The Markets in Financial Instruments Directive is a piece of European Union legislation. It aims to make sure the same rules apply to investment service providers in all countries. In turn, this is designed to make it easier for providers from one country to compete in another country, thus increasing competition and providing better services.
Which companies come under the Markets in Financial Instruments Directive is a somewhat complicated distinction. The general principle is that it affects companies that carry out investment services as a core activity. Those companies for which investment services is merely a secondary or "ancillary" area of business are exempted from the directive's measures.
There is a range of requirements on companies affected by the directive. These include what information a company collects about a client, what information it makes available before and after carrying out a trade, and how it classifies clients. For example, business with retail clients, which effectively means the general public, comes under tighter regulation than that with businesses. The directive also requires companies to do everything they can to get the best possible result for a client when carrying out a trading order; this takes into account not only price, but also factors such as speed and transaction costs.
The directive operates a passport plan. This means that each company is regulated in the country where its main office is registered. Once authorized by that country's government, the company is automatically eligible to provide services in any of the other countries covered by the directive. It remains under the supervision of the regulators in its own country, regardless of where each particular trade takes place.

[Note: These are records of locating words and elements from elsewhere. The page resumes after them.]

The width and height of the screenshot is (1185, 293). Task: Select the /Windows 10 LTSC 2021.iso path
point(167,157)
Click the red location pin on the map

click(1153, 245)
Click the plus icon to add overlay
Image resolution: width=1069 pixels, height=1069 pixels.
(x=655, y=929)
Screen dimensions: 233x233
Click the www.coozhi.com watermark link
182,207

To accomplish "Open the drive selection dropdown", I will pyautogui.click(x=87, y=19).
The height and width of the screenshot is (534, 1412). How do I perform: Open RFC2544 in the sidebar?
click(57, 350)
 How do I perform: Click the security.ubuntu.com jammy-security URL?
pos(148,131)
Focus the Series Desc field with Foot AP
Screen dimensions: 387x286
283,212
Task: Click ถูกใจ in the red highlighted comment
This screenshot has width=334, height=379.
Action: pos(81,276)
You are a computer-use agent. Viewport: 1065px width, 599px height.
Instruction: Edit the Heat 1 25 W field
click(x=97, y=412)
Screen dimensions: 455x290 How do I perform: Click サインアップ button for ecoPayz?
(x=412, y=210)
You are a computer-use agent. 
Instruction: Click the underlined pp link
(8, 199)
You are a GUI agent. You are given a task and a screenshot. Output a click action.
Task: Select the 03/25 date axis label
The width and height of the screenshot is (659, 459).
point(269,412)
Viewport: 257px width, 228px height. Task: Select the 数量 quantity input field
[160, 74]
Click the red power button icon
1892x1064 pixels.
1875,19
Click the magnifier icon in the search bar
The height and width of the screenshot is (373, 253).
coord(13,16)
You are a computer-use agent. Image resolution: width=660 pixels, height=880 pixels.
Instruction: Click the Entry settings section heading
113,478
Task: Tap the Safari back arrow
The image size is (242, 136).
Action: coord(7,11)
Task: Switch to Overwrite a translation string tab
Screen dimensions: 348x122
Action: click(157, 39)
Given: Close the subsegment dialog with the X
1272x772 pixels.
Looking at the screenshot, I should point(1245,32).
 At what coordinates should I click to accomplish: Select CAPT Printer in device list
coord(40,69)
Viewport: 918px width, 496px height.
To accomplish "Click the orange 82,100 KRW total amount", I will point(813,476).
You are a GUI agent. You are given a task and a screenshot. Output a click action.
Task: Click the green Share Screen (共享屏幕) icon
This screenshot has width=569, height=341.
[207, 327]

The way the European Union's lawmaking process works means that the Markets in Financial Instruments Directive is binding on all EU member states. In and of itself, the directive is not technically a "law" in itself. Instead, all member states are required to pass domestic laws containing all the measures within the directive. This contrasts to European Union regulations, which apply automatically in every member state.
As well as the 27 countries in the European Union, the Markets in Financial Instruments Directive applies in three other countries: Iceland, Norway, and Liechtenstein. These 30 countries as a whole make up the European Economic Area. This is a special arrangement by which Iceland, Norway, and Liechtenstein are covered by the free market arrangements of the European Union, but do not have to be formal members. In practice, the three countries follow all EU regulations and directives except for those related to farming and fishing.